[Work instruction] Begin at the line containing "The height and width of the screenshot is (1013, 1462)." and copy each line exactly through the end of the records, leaving out what comes before.

Collected data entries:
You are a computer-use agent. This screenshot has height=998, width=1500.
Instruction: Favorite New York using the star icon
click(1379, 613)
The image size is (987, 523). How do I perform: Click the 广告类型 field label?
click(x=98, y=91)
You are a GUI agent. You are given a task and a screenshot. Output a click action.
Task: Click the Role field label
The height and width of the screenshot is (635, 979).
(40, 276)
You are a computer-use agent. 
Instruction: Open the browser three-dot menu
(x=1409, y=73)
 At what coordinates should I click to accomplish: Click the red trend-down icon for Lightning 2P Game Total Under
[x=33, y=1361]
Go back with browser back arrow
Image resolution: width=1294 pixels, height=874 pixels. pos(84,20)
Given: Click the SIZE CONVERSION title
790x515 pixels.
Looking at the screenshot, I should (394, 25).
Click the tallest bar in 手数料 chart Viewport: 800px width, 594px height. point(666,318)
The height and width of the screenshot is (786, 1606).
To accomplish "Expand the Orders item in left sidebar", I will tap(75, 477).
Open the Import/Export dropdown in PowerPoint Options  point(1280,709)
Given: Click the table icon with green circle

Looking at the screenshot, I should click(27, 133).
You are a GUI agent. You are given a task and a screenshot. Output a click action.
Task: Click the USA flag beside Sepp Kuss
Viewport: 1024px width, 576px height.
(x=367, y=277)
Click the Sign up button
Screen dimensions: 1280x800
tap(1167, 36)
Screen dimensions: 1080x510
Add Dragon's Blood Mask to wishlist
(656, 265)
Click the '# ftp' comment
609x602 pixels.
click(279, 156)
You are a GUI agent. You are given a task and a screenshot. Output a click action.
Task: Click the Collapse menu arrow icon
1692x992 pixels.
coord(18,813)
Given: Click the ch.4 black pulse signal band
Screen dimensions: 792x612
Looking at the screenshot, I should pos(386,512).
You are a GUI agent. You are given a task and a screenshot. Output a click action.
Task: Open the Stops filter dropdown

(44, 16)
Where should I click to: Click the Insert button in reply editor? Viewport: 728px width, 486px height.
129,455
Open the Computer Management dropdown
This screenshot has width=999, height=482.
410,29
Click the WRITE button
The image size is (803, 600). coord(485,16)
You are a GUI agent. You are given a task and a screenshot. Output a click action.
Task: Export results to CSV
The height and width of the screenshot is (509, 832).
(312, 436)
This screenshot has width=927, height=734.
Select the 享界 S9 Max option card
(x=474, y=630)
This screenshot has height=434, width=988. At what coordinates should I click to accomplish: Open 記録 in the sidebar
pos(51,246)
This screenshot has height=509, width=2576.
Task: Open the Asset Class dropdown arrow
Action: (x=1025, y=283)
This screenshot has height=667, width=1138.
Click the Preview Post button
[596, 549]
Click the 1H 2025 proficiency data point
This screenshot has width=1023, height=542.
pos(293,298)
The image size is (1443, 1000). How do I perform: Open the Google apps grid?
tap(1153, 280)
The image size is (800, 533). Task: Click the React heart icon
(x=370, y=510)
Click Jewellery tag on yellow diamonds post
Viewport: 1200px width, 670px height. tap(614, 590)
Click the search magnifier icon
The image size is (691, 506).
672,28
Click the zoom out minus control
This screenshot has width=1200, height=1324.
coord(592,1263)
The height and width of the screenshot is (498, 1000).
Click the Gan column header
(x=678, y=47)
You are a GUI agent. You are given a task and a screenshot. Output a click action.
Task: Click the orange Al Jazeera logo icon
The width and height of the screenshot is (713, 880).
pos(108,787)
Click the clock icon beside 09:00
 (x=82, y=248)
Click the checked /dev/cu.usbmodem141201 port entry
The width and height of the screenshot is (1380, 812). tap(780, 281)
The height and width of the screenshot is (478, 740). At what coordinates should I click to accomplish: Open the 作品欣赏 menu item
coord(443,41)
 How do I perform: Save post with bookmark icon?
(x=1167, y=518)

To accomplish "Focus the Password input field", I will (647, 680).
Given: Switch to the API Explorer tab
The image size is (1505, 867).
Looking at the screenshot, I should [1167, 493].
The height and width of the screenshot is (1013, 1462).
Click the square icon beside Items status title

[Exercise output]
The height and width of the screenshot is (1013, 1462).
Click the square icon beside Items status title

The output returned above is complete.